# Thread: Riemann Integral

1. ## Riemann Integral

Suppose i have $\displaystyle f(x)=0$ for$\displaystyle x \neq \frac{1}{n},n=1,2,3,.....$ and $\displaystyle f(\frac{1}{n})=1$.
how to show that $\displaystyle f$ is Riemann Integrable and the riemann sum is 0 by using definition?

2. ## Re: Riemann Integral

Fix $\displaystyle \varepsilon>0$, and $\displaystyle n_0$ such that $\displaystyle n_0^{-1}\leq \varepsilon$. Put $\displaystyle s_2(x):=\begin{cases} 1&\mbox{ if } x\leq n_0^{-1}\\0&\mbox{ otherwise}\end{cases}$ and $\displaystyle s_1(x)=0$. Choose a good subdivision and you are done.
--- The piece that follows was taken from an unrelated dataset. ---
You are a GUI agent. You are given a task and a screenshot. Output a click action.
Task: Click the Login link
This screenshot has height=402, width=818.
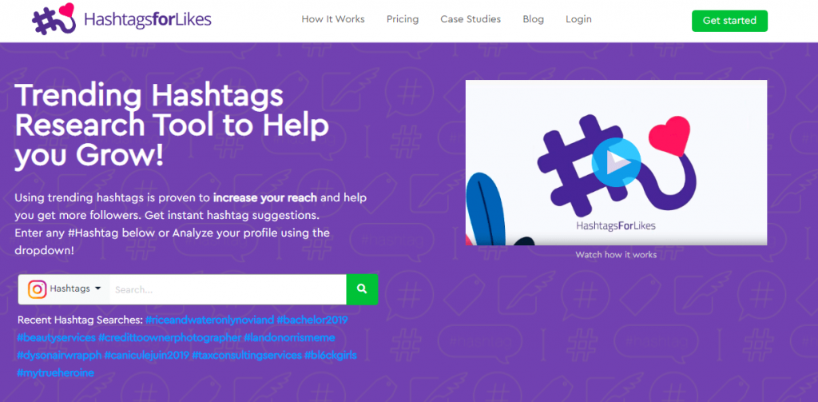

3. ## Re: Riemann Integral

Originally Posted by girdav
Fix $\displaystyle \varepsilon>0$, and $\displaystyle n_0$ such that $\displaystyle n_0^{-1}\leq \varepsilon$. Put $\displaystyle s_2(x):=\begin{cases} 1&\mbox{ if } x\leq n_0^{-1}\\0&\mbox{ otherwise}\end{cases}$ and $\displaystyle s_1(x)=0$. Choose a good subdivision and you are done.
Why we construct $\displaystyle s_2 (x)$ and $\displaystyle s_1 (x)?$ Can it related to $\displaystyle f?$

4. ## Re: Riemann Integral

It's just a definition. $\displaystyle s_1$ and $\displaystyle s_2$ are step functions. Using the subdivision $\displaystyle 0<n_0^{-1}<(n_0-1)^{-1}<\ldots< 2^{-1}<1$, you can check the definition of Riemann integrable.